Don Draper is one of the characters on the show Mad Men, which in a short span from its first airing, has managed to gain quite the following. Watch this video of Draper's Kodak moment with the Carousel, and you will be touched.
Despite the man not being a saint, if you do a quick search on Twitter, you will find that don_draper is popular there. The creation of Paul Isakson, who was passionate about bringing the character to life, Draper has now been taken over by someone who understands him. I'm intrigued, aren't you?
You may not know TweetJeebus as well as you do Draper. In an interview with the Houston Chronicle, Dwight Silverman writes: "Whoever TweetJeebus really is, he's got the routine nailed. Even within Twitter's 140-character limitation, he's both wise and funny at the same time -- just what you'd expect if the Son of God signed up for a little Web-based social networking."
Whoever the writer is, I think you can agree, he's quite a character - and he's brought to life quite an old story.
We love stories, and we end up identifying with the characters in those stories.
If you know any actors or have done any acting, you will know that the most difficult part of acting is that of staying in character. In my rudimentary acting experience (a small play in middle school), I learned that it was important to listen to the other actors as if they were speaking for the first time. Doing that would help me internalize the conversation as if I were thinking - and believing - my lines, and respond appropriately.
Personal and professional lives continue to collide - in the new reality of work, and in social media. David Armano wrote a brilliant post about the battle of the brands a couple of months back. With those lines blurring, building and managing online reputations is becoming increasingly important. Part of that means you stay in character.
Staying in character with social media:
- be true to yourself - your beliefs and your values
- do what you say you will do - some call this integrity
- listen while you interact - internalize the interaction as it's going to be part of your story
- let your work speak for you - this also takes care of the balance between promotion of self and that of your business
- invest time, energy, and attention in building the right kind of story
Some of this may seem common sense. It's probably useful to repeat it so we can use it as a reference point. What we're experiencing is a new Renaissance of human thought. The tools are secondary.

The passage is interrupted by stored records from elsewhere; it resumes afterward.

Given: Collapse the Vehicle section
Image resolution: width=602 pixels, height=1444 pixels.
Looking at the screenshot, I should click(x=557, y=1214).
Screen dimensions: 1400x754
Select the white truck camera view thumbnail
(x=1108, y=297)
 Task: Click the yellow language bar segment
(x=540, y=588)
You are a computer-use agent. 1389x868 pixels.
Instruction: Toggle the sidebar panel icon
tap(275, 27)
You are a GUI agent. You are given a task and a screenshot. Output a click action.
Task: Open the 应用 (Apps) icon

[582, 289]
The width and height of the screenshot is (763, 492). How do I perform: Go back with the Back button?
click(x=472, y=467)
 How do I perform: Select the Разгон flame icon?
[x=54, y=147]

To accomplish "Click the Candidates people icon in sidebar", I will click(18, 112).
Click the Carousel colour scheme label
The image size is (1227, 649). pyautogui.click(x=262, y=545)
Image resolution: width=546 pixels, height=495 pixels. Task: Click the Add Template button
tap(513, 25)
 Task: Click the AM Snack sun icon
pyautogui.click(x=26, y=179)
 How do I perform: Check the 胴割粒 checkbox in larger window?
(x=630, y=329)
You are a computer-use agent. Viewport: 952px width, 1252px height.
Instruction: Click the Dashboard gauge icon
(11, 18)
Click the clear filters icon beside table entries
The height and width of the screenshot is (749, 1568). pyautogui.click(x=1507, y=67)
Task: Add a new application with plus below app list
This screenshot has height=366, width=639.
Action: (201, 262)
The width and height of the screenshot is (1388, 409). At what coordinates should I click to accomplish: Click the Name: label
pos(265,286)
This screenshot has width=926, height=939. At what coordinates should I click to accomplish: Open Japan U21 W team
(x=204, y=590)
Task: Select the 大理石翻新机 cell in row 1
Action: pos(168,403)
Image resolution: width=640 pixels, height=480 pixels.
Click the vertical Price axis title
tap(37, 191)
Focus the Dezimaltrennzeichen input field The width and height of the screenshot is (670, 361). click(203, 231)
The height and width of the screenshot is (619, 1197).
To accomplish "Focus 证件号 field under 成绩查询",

Honestly this is a question I get a lot - how do you keep personal and professional separate? Entrepreneurs know the drill pretty well - they are their own sales force, marketing group, brand, as well as the delivery team. However, up until recent years, they were all those things depending on the situation. That made it easier to stay in character.
Many companies have written solid policies and guides to social media participation. I do think however, that we're just scratching the surface on the issue. As more employees participate, there will be a need for more conversations about what staying in character means. Including considerations on brand equity, questions around what happens if the person leaves the company, culture, relationships and more.
How do you go about revealing yourself to others? Is your personal brand stronger than your company's brand? Which one should take the lead? How do you handle disclaimers and warranties if you mix the two?